= Ioan Sterca-Șuluțiu =

Ethnic Romanian bureaucrat

Ioan Sterca-Șuluțiu (1796-1858) was an ethnic Romanian bureaucrat in the administration of Imperial Austrian Transylvania, owner of gold mines at Abrud, and the brother of Greek-Catholic Metropolitan Alexandru Sterca-Șuluțiu. He was the father of the judge Dionisie Sterca-Șuluțiu and of the historian Iosif Sterca-Șuluțiu.

Born in Abrudbánya, Alsó-Fehér County, Principality of Transylvania (present-day Abrud, Alba County, Romania) Șuluțiu served as an officer in the Imperial and Royal Army, during the last years of the Napoleonic Wars.
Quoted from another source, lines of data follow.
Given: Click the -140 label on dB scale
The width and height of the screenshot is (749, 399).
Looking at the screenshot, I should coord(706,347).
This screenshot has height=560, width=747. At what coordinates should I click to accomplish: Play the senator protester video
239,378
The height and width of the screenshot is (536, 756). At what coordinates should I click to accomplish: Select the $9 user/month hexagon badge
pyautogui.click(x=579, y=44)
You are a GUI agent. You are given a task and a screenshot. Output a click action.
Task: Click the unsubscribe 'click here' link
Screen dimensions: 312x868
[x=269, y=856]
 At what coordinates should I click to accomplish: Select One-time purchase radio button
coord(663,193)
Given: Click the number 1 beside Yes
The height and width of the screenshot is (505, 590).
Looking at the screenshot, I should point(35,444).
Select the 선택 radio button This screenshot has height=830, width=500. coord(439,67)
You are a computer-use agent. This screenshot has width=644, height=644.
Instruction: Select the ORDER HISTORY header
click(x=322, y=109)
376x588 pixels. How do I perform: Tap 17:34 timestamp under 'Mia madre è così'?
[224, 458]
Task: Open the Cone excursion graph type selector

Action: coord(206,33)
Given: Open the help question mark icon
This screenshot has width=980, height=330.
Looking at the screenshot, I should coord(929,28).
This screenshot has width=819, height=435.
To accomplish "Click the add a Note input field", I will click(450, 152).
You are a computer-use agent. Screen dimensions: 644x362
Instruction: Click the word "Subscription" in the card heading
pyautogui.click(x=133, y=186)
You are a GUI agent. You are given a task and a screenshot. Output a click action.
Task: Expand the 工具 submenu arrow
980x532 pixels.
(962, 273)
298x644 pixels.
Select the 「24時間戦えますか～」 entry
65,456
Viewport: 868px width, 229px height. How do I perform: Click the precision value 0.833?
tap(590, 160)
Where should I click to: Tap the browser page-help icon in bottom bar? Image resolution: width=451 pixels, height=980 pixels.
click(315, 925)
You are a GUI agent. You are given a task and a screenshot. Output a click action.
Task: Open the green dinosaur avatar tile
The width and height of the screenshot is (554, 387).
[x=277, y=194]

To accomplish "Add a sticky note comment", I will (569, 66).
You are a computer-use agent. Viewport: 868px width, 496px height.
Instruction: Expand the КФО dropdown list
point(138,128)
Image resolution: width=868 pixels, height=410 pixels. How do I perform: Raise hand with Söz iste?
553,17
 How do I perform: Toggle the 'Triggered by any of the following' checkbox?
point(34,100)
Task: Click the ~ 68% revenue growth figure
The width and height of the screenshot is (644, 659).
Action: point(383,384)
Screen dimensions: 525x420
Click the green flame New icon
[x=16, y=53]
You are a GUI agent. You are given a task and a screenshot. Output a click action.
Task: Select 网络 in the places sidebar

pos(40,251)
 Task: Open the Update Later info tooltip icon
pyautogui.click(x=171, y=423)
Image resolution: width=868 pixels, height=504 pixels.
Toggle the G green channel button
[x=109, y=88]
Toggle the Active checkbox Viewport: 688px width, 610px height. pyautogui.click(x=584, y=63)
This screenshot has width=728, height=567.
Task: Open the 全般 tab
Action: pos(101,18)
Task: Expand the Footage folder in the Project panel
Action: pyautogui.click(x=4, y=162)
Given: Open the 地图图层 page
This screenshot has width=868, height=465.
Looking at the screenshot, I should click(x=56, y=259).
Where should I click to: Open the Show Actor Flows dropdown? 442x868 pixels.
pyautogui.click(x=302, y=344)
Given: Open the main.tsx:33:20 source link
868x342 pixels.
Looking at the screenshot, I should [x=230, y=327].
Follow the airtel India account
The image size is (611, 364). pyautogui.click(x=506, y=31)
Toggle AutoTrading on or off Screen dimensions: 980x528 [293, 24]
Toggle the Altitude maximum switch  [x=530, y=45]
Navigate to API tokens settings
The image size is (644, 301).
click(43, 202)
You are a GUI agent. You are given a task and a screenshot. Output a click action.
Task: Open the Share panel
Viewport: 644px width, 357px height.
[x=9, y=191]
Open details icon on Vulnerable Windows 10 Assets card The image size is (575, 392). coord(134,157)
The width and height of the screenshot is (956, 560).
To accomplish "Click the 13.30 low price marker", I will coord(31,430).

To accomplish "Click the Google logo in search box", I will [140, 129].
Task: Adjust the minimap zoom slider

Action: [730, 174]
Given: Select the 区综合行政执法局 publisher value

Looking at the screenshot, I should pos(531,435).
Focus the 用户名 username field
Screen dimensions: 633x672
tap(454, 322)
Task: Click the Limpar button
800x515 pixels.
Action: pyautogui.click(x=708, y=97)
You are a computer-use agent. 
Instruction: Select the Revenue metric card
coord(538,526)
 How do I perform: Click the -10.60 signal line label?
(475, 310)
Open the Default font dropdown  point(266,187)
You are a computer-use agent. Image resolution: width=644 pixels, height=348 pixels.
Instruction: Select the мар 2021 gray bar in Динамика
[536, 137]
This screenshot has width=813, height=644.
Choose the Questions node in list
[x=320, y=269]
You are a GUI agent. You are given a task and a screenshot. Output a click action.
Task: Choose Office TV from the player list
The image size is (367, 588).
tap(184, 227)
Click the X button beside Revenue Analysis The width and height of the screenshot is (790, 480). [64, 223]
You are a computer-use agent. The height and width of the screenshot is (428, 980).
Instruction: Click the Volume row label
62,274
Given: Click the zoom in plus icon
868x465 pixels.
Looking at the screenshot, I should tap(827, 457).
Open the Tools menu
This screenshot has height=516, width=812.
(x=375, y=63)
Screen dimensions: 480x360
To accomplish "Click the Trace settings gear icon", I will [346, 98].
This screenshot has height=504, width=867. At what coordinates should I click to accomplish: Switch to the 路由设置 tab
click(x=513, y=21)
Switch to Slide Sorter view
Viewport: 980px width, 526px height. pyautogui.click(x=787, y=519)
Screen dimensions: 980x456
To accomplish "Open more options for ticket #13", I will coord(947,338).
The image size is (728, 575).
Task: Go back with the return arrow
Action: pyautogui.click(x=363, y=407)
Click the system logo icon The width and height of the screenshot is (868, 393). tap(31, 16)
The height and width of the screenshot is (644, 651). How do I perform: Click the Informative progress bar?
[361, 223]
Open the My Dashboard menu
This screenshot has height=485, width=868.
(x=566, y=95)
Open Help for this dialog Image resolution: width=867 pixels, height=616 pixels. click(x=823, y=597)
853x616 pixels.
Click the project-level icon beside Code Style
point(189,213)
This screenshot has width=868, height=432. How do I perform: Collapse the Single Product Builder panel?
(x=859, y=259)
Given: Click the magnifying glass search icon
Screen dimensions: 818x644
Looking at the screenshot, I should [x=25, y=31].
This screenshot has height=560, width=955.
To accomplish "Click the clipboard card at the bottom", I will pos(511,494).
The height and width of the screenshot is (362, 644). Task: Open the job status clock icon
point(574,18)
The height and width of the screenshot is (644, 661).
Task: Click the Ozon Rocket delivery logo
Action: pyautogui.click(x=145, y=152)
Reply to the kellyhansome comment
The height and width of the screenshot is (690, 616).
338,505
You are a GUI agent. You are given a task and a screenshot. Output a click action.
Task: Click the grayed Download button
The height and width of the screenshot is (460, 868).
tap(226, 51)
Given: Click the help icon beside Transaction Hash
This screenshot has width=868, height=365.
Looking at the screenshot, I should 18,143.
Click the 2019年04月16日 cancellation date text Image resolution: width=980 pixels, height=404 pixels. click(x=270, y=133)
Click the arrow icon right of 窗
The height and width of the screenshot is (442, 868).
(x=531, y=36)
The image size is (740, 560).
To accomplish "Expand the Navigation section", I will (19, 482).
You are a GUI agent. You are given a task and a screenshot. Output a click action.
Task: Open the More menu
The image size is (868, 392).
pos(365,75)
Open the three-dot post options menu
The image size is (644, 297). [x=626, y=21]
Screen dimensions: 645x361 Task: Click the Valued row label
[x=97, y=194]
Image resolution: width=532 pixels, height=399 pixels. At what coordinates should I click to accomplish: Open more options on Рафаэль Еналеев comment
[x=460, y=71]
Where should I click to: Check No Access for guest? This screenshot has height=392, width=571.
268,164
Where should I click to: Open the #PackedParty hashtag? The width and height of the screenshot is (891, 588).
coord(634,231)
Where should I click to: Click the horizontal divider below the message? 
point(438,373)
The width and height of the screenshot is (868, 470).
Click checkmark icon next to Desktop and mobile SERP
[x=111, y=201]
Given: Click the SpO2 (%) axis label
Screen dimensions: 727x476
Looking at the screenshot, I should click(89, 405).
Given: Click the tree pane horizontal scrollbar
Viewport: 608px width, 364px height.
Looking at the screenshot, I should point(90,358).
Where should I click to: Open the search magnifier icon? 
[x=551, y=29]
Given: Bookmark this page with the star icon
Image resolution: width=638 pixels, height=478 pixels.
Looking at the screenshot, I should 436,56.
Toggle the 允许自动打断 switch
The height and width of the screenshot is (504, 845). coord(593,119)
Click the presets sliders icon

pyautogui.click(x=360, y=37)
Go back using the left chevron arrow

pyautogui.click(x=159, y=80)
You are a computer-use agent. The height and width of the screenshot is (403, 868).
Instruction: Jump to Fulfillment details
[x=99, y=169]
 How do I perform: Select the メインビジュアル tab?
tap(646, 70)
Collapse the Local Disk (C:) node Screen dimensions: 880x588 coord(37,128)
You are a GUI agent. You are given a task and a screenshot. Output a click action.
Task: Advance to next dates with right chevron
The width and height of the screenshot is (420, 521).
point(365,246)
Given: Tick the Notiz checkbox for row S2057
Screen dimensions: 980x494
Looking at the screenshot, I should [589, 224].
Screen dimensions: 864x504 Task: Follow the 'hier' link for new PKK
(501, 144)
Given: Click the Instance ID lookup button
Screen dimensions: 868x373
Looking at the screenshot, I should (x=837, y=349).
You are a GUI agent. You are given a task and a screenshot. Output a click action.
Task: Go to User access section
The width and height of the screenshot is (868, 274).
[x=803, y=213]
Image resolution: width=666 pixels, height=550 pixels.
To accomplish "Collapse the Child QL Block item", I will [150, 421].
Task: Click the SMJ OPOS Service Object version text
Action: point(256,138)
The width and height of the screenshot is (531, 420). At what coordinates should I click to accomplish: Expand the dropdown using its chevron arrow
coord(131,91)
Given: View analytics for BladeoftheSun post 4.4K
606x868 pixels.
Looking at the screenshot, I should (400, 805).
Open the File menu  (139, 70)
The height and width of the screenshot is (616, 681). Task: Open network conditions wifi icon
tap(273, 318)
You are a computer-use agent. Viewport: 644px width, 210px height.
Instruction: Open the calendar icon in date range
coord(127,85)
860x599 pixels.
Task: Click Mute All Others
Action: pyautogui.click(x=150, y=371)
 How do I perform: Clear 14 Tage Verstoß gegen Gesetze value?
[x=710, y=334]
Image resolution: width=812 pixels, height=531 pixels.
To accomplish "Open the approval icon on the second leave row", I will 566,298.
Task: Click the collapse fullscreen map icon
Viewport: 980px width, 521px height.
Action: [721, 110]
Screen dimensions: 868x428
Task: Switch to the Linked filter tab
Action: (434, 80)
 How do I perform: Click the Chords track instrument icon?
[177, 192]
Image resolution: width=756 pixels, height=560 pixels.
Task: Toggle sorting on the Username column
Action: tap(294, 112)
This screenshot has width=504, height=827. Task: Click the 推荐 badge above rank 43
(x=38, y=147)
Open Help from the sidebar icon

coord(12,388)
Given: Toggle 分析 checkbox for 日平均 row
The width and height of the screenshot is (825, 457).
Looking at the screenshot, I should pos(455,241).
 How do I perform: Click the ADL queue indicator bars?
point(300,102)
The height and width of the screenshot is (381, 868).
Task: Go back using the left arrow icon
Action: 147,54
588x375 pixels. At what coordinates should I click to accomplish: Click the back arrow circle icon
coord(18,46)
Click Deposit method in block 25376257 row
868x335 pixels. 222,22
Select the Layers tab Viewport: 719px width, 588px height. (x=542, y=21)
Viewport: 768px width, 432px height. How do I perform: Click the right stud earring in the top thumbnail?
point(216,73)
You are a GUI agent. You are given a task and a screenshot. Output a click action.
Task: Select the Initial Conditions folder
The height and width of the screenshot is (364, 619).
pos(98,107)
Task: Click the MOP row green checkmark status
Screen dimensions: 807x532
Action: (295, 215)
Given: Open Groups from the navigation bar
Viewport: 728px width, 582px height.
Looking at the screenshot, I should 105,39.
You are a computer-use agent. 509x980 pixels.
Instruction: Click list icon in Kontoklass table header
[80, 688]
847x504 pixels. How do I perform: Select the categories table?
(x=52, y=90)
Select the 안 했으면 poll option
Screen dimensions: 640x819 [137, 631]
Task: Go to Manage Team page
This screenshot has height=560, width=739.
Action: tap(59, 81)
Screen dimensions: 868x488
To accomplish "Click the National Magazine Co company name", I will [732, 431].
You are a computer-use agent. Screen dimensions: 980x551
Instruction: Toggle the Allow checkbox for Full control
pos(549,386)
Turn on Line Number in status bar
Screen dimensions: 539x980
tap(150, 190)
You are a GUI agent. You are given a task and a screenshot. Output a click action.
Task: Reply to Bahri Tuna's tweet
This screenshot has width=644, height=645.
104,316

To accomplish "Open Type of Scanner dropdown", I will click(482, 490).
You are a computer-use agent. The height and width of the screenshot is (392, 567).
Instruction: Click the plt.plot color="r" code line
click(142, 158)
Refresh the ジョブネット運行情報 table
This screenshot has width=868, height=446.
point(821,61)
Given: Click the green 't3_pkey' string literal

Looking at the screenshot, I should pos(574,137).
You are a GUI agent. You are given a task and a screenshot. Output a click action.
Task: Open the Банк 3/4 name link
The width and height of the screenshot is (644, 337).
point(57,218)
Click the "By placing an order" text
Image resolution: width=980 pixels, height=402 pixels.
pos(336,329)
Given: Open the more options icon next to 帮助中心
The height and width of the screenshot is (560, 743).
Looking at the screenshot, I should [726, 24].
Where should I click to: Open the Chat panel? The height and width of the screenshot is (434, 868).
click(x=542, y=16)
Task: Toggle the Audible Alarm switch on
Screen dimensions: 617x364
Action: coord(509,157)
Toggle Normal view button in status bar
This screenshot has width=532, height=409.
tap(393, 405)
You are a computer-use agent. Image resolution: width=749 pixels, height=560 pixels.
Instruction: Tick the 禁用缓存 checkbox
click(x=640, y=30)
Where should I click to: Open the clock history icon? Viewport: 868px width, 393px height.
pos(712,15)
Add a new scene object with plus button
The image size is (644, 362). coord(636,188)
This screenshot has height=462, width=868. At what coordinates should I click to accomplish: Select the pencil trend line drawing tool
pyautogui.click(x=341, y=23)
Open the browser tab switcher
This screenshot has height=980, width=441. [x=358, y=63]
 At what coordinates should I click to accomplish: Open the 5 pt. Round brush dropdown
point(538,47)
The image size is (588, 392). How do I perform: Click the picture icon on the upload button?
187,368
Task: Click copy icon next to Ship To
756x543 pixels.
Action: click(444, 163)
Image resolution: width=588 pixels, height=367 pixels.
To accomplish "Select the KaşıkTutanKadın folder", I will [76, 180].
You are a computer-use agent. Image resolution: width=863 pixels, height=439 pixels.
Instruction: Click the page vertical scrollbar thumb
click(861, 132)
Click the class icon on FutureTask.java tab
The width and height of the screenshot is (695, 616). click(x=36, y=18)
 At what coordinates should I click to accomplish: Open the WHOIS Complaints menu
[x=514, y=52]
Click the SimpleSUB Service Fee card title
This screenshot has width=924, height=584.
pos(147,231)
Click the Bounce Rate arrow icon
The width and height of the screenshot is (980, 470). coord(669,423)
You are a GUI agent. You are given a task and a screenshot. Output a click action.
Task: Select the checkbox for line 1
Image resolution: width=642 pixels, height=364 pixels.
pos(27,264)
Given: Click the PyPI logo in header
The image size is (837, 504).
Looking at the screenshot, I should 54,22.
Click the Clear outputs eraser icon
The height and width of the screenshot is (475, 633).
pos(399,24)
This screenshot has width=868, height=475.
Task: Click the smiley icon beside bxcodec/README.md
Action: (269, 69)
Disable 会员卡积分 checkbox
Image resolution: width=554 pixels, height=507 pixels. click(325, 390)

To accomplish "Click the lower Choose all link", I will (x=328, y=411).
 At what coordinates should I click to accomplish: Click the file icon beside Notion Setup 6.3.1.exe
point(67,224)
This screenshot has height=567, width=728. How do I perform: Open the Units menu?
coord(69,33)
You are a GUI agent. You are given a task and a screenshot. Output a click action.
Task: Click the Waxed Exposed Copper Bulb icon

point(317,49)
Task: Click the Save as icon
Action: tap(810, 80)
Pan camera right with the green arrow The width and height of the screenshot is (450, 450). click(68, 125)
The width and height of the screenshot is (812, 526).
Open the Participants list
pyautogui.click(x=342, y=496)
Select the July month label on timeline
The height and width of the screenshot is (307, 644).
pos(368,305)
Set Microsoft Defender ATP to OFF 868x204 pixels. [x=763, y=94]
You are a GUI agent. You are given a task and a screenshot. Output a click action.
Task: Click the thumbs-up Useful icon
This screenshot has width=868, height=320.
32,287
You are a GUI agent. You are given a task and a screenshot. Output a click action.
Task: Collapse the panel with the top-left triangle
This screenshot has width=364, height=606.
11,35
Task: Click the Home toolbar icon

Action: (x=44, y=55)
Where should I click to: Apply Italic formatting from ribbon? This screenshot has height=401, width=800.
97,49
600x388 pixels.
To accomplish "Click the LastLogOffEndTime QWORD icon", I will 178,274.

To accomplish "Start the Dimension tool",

Upon the outbreak of the Transylvanian Revolution of 1848, Șuluțiu, who for years had worked in the administration of his native town, was unanimously proclaimed tribune over the area, with the rank of major. Serving in the Auraria Gemina Legion under Avram Iancu, he played a decisive role in organizing the local moți along military lines. That year, his house in Abrud served as a meeting place for the ethnic Romanian leaders of the Transylvanian revolution that year, and as a place of refuge for participants in the Wallachian revolutionary movement. Alexandru G. Golescu stayed in Șuluțiu's house until Russian troops entered Transylvania, when he fled to Paris.

As an experienced soldier, Șuluțiu was the tactical leader of the 1848 Romanian military operations in the Apuseni Mountains against the Hungarian revolutionary government. While the main weapon of the revolutionaries was the lance made by village craftsmen, their artillery was limited to the cherry-wood cannon invented by Șuluțiu, and used against the Hungarian revolutionaries.

With Șuluțiu acting as an intermediary, the Austrian commander of the citadel at Alba Iulia sent munitions to the inhabitants of the mountains, in order to bolster their resistance against the pressure of the revolutionary Hungarian armies.

Șuluțiu also distinguished himself after the end of the revolution, by developing Romanian enterprises in Transylvania.